Chapter 17: A Commanding Gesture
A memory of a dream then hit Ariana. The dream hit her hard, harder than bullets or lasers blasts ever could. The memory of the dream hit more than flesh, blood, and bone, and struck her mind, for a few precious seconds, far away from the maze, the gunman, and the terrible danger she was in.
“When the boy, that schizophrenic, shot that clerk because he didn’t take his drugs, you argued against the boy getting a mandatory ‘mind-sweep’ punishment,” she had said in the dream. “You even went on TV to speak out against it. Then a drug addict shot you dead for the $8.25 you had in your pockets.”
“And then the government makes heroin and other drugs legal and that reduces addiction and drug-related crime by over ninety percent in a few years. I have a great sense of timing, huh?”

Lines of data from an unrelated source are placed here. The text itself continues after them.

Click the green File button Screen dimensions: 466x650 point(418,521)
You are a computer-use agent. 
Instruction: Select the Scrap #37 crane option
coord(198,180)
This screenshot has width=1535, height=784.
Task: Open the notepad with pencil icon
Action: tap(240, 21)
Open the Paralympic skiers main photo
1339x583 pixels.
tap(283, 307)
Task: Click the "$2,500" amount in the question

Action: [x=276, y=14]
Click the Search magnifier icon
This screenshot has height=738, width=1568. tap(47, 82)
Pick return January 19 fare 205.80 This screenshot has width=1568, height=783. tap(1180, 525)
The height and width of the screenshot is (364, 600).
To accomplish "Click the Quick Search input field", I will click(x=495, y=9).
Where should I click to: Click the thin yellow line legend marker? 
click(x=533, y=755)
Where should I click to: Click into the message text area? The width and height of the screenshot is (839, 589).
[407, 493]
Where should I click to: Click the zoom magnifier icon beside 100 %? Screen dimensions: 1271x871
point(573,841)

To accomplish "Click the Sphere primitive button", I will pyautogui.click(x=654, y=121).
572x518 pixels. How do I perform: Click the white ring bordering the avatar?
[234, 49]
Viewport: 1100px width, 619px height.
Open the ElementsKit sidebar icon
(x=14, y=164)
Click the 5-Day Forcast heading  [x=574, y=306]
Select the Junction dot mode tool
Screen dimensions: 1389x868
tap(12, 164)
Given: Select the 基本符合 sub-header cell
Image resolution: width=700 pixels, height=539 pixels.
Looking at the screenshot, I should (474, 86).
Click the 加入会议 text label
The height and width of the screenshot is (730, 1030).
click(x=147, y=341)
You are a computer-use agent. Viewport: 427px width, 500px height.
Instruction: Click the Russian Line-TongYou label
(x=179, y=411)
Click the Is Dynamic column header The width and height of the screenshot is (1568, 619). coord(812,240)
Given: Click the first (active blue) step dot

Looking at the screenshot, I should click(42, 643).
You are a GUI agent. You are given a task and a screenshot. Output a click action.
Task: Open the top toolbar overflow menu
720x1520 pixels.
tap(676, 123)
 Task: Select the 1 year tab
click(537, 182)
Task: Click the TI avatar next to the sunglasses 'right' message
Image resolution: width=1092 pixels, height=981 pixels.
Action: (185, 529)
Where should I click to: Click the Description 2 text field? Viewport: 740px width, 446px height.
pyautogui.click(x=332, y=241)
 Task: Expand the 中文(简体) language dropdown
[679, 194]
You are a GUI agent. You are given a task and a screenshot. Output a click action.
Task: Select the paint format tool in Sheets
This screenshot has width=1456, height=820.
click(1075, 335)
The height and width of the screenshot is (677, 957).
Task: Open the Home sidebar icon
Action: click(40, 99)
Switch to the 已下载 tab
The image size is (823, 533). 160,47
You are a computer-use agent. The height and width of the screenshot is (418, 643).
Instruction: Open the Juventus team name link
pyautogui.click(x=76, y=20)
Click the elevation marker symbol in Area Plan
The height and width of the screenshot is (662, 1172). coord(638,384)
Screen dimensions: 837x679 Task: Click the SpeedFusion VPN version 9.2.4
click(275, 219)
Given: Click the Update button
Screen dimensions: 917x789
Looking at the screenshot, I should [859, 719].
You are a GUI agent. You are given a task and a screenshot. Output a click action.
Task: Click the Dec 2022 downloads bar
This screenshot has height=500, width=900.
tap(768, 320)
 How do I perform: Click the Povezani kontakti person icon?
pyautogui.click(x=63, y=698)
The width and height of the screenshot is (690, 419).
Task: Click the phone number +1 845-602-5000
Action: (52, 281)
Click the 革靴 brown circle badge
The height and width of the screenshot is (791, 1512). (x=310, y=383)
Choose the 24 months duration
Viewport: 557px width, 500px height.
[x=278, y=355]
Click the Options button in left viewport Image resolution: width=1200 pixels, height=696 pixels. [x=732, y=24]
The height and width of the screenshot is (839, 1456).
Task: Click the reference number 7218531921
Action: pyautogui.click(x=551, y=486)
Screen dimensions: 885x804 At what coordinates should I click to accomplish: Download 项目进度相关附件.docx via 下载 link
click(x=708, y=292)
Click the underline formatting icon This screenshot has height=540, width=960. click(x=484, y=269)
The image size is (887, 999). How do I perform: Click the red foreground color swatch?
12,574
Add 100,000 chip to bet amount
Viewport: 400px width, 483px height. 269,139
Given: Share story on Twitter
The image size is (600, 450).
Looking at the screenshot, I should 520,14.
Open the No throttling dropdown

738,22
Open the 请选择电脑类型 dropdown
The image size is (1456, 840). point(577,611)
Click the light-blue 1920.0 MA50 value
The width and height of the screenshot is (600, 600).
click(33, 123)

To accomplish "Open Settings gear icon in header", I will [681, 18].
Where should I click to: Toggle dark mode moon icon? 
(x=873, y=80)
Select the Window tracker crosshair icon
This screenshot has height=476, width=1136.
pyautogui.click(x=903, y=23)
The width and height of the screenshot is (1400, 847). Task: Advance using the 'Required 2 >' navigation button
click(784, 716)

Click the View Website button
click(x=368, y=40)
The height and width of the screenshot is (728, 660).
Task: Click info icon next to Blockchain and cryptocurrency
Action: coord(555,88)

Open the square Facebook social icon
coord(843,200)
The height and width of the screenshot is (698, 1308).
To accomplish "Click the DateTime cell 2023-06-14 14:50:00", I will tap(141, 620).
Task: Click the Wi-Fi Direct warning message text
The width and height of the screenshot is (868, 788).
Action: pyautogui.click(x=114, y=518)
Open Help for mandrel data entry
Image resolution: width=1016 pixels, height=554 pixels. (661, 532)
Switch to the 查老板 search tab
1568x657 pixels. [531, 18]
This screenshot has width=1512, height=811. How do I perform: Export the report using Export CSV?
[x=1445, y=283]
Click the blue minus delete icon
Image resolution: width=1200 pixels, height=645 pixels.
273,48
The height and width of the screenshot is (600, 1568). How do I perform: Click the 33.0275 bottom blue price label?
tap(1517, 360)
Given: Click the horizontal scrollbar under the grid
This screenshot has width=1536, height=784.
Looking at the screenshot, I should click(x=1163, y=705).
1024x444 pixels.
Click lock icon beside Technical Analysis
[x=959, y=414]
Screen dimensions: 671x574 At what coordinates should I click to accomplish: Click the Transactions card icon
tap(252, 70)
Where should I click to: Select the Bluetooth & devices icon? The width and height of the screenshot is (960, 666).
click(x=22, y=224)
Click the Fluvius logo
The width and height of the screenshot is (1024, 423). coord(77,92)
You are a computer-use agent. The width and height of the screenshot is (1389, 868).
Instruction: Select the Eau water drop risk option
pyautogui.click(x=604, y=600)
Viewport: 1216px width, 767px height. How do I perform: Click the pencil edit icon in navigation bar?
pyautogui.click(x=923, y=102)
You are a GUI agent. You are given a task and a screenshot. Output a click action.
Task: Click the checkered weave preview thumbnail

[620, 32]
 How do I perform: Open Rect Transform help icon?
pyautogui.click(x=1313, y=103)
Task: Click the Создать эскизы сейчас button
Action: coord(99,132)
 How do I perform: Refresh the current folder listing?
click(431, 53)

“Not every member of the Universal Resistance League was brought into the Paladins of the Promise,” the giant, floating head version of Brother Chaos said. “Like Joseph Whitney. But many were. Like Peter Hargrove.”
Brother Chaos said one more thing before he vanished.
“And by the most melodramatic of coincidences, the man who killed Ariana Orlando’s brother has a weapon pointed at her head right now.”
Ariana took a few trembling steps toward Hargrove.
Hargrove pointed his gun with a straighter arm.
Ariana had one question she had to ask, despite bursting with terror, and she reduced it to one word.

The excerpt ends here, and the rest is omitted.